Rows from a pointing dataset
<<<<

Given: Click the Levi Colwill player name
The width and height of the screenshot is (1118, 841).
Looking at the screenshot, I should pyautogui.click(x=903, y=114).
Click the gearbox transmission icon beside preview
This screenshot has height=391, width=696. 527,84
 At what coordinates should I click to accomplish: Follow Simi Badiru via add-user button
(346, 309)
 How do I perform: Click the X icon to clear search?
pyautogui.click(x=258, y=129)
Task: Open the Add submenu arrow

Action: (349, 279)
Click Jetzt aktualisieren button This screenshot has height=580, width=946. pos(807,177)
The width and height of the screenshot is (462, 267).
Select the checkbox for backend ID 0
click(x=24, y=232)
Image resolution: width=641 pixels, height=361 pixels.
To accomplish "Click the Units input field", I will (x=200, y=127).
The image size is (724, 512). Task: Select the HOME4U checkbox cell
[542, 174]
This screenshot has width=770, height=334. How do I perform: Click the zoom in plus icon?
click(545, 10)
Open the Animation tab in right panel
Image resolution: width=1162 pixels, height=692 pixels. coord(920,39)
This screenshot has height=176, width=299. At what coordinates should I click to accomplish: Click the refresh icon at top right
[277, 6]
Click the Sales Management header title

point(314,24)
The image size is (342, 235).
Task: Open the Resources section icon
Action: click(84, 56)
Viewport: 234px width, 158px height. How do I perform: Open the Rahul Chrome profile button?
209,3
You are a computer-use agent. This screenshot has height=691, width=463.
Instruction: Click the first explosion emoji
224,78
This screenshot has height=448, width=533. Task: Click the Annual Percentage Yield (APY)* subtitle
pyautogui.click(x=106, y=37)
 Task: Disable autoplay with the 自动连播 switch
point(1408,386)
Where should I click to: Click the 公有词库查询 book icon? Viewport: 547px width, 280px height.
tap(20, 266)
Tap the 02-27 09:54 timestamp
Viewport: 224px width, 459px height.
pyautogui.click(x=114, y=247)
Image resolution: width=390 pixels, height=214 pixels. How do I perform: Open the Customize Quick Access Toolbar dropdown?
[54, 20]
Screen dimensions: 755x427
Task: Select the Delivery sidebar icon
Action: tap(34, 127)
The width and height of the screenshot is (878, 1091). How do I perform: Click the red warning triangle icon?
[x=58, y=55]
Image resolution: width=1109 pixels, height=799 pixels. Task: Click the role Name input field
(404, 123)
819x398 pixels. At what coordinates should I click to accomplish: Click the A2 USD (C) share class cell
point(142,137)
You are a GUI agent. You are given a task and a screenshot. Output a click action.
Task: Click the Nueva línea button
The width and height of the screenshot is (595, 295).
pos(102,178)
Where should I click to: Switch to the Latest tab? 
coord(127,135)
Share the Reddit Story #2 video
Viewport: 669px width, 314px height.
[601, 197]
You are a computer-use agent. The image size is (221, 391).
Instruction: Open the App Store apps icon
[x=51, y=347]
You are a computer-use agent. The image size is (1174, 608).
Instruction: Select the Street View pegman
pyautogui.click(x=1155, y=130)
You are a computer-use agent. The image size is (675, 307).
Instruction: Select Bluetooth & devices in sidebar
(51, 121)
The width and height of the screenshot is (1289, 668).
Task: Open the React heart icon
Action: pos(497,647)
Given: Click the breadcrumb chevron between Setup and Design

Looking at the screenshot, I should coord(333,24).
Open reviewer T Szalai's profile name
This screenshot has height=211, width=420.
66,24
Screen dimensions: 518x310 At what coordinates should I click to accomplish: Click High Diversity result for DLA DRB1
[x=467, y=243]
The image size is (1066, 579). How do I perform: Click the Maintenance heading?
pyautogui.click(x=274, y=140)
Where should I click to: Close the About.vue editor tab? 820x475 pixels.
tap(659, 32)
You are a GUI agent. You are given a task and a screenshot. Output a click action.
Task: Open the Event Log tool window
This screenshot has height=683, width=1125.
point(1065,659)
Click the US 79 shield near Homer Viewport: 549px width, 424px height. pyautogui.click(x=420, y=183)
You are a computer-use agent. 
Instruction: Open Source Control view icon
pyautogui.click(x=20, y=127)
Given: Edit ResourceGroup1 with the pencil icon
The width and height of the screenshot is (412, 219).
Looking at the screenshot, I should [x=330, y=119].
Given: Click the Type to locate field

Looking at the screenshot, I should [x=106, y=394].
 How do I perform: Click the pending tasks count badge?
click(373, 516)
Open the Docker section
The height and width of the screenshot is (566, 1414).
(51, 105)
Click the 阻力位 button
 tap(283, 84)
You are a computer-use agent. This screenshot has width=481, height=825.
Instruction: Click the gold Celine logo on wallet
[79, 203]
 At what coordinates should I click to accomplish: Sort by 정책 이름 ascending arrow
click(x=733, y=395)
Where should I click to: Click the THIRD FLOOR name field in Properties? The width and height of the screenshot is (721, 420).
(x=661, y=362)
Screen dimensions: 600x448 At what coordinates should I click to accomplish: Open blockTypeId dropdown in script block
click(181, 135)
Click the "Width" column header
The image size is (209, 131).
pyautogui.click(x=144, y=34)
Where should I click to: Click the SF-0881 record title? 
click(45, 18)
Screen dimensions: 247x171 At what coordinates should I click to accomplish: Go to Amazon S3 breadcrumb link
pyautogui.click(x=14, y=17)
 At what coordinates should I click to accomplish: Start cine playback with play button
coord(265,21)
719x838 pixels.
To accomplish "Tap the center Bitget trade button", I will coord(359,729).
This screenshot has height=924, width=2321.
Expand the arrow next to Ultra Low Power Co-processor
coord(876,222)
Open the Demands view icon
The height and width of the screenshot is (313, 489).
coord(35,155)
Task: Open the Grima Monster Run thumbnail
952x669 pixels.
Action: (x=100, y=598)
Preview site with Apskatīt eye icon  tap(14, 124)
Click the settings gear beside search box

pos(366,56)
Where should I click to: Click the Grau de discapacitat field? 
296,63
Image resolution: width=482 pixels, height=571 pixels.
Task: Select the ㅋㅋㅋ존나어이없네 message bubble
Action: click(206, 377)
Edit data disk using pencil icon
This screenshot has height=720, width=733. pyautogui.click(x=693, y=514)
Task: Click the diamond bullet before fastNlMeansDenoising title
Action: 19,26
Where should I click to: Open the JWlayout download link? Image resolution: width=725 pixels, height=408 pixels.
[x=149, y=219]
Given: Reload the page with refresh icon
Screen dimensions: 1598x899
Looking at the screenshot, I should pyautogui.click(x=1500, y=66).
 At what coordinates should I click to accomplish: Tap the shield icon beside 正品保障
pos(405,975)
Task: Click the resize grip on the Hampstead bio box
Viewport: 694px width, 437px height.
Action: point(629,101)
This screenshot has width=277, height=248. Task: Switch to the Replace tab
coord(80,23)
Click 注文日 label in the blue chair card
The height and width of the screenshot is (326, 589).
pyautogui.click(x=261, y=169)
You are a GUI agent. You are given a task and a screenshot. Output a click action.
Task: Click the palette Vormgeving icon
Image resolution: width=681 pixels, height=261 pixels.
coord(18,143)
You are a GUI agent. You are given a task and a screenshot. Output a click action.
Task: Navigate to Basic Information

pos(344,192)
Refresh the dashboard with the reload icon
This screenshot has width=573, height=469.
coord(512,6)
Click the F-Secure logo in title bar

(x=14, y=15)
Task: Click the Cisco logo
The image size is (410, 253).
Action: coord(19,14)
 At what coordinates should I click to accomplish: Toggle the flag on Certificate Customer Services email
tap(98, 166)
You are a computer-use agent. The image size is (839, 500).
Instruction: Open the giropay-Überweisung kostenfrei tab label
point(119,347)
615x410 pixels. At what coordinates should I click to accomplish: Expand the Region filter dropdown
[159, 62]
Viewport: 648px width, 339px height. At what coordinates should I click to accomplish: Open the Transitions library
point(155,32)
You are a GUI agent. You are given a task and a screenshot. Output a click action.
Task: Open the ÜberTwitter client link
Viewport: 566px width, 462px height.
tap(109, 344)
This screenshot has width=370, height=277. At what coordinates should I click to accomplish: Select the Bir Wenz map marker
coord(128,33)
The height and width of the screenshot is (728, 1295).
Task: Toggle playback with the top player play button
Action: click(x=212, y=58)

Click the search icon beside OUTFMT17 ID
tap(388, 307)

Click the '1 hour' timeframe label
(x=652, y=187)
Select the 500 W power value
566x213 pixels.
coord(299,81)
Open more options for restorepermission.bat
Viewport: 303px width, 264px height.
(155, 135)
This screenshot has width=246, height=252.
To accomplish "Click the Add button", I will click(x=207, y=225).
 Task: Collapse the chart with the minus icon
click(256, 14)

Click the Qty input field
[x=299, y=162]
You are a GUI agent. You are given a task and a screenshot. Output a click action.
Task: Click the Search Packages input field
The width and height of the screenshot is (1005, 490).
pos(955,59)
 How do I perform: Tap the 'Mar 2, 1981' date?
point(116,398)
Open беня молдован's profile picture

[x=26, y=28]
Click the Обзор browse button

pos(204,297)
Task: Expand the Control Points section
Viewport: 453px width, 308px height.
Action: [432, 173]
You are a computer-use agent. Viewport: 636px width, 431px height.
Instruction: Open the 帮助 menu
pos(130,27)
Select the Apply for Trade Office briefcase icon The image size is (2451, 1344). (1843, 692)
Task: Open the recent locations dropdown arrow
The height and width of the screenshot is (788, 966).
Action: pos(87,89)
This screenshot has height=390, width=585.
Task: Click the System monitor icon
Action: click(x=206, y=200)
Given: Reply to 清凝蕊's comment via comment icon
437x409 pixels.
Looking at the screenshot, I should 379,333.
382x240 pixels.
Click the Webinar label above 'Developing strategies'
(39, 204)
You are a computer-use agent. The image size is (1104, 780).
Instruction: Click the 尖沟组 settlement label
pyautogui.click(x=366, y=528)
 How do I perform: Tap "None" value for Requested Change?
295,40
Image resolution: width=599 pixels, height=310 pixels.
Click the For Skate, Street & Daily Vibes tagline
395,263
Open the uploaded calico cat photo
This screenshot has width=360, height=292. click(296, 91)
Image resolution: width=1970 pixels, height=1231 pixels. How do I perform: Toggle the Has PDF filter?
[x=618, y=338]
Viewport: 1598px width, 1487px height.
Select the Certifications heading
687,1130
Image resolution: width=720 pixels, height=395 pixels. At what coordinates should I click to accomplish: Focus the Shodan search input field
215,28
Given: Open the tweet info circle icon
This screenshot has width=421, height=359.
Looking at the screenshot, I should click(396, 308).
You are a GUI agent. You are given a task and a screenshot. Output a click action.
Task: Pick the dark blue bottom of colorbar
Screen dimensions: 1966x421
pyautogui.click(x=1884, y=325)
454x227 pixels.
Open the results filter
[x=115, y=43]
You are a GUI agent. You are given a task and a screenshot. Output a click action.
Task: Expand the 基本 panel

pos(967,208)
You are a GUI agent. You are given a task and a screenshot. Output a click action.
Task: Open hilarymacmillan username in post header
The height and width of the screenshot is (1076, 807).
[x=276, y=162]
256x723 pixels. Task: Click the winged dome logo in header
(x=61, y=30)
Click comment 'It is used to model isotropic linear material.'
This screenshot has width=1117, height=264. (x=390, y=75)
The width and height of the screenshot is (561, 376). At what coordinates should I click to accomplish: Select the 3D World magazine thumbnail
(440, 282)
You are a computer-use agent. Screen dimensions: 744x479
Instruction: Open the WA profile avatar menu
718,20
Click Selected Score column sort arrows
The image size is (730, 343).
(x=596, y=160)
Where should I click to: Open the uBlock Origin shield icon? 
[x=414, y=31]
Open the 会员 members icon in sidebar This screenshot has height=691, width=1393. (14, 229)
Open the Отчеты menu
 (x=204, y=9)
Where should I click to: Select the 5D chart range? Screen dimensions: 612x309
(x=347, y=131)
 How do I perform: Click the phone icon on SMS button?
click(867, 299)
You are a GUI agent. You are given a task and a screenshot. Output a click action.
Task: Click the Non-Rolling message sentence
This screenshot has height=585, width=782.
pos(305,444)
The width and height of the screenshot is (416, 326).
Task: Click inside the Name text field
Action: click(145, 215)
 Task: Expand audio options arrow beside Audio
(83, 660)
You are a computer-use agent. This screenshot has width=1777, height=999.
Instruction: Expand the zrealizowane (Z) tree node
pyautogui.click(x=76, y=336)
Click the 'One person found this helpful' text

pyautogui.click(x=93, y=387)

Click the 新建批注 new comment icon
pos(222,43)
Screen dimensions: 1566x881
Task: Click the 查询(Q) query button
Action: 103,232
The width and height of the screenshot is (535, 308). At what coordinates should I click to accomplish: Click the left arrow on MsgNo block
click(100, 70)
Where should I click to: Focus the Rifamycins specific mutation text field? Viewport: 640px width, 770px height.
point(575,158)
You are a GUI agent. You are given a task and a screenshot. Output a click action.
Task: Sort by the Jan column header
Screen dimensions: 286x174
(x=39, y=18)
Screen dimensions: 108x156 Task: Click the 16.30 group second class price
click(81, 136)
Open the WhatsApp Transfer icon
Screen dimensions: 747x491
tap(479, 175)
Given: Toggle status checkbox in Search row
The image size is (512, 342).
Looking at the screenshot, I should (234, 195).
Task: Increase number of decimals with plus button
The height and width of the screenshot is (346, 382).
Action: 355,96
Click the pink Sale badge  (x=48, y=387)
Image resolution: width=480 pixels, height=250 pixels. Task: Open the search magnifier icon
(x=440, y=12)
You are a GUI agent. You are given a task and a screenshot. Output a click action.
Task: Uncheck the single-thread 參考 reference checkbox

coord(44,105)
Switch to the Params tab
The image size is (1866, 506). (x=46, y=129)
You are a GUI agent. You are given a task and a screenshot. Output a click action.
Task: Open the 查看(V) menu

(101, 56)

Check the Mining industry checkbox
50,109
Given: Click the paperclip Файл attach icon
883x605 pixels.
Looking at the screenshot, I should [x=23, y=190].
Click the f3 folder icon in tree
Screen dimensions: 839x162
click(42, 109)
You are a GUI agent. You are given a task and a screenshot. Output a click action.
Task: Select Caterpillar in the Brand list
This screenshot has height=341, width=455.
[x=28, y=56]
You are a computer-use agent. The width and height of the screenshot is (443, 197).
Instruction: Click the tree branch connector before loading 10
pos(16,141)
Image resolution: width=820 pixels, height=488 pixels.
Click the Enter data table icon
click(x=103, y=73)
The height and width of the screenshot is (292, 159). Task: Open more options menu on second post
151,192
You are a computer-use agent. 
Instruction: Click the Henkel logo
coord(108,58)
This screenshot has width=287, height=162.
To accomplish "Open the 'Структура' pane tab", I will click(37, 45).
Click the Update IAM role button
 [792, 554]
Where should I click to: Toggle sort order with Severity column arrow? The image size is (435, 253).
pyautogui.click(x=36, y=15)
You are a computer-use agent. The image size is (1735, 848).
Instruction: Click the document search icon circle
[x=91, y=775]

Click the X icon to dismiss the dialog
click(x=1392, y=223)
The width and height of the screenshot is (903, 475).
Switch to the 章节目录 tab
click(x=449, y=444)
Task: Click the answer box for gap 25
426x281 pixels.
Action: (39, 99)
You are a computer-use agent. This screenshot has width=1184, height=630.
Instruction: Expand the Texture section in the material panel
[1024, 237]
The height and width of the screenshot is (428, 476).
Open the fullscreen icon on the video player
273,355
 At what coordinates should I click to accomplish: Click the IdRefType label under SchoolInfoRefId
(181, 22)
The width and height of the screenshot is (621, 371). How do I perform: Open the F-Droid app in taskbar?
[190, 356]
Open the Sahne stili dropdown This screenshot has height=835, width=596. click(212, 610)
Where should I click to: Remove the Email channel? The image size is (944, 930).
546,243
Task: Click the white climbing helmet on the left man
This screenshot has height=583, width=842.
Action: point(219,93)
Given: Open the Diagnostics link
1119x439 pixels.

>>>>

EXERCISE BRIEF => Copy out the rows verbatim, from the very first line through the line containing "[x=58, y=55]", including that line.

ANSWER TO THE PROBLEM =>
Given: Click the Levi Colwill player name
The width and height of the screenshot is (1118, 841).
Looking at the screenshot, I should pyautogui.click(x=903, y=114).
Click the gearbox transmission icon beside preview
This screenshot has height=391, width=696. 527,84
 At what coordinates should I click to accomplish: Follow Simi Badiru via add-user button
(346, 309)
 How do I perform: Click the X icon to clear search?
pyautogui.click(x=258, y=129)
Task: Open the Add submenu arrow

Action: (349, 279)
Click Jetzt aktualisieren button This screenshot has height=580, width=946. pos(807,177)
The width and height of the screenshot is (462, 267).
Select the checkbox for backend ID 0
click(x=24, y=232)
Image resolution: width=641 pixels, height=361 pixels.
To accomplish "Click the Units input field", I will (x=200, y=127).
The image size is (724, 512). Task: Select the HOME4U checkbox cell
[542, 174]
This screenshot has width=770, height=334. How do I perform: Click the zoom in plus icon?
click(545, 10)
Open the Animation tab in right panel
Image resolution: width=1162 pixels, height=692 pixels. coord(920,39)
This screenshot has height=176, width=299. At what coordinates should I click to accomplish: Click the refresh icon at top right
[277, 6]
Click the Sales Management header title

point(314,24)
The image size is (342, 235).
Task: Open the Resources section icon
Action: click(84, 56)
Viewport: 234px width, 158px height. How do I perform: Open the Rahul Chrome profile button?
209,3
You are a computer-use agent. This screenshot has height=691, width=463.
Instruction: Click the first explosion emoji
224,78
This screenshot has height=448, width=533. Task: Click the Annual Percentage Yield (APY)* subtitle
pyautogui.click(x=106, y=37)
 Task: Disable autoplay with the 自动连播 switch
point(1408,386)
Where should I click to: Click the 公有词库查询 book icon? Viewport: 547px width, 280px height.
tap(20, 266)
Tap the 02-27 09:54 timestamp
Viewport: 224px width, 459px height.
pyautogui.click(x=114, y=247)
Image resolution: width=390 pixels, height=214 pixels. How do I perform: Open the Customize Quick Access Toolbar dropdown?
[54, 20]
Screen dimensions: 755x427
Task: Select the Delivery sidebar icon
Action: tap(34, 127)
The width and height of the screenshot is (878, 1091). How do I perform: Click the red warning triangle icon?
[x=58, y=55]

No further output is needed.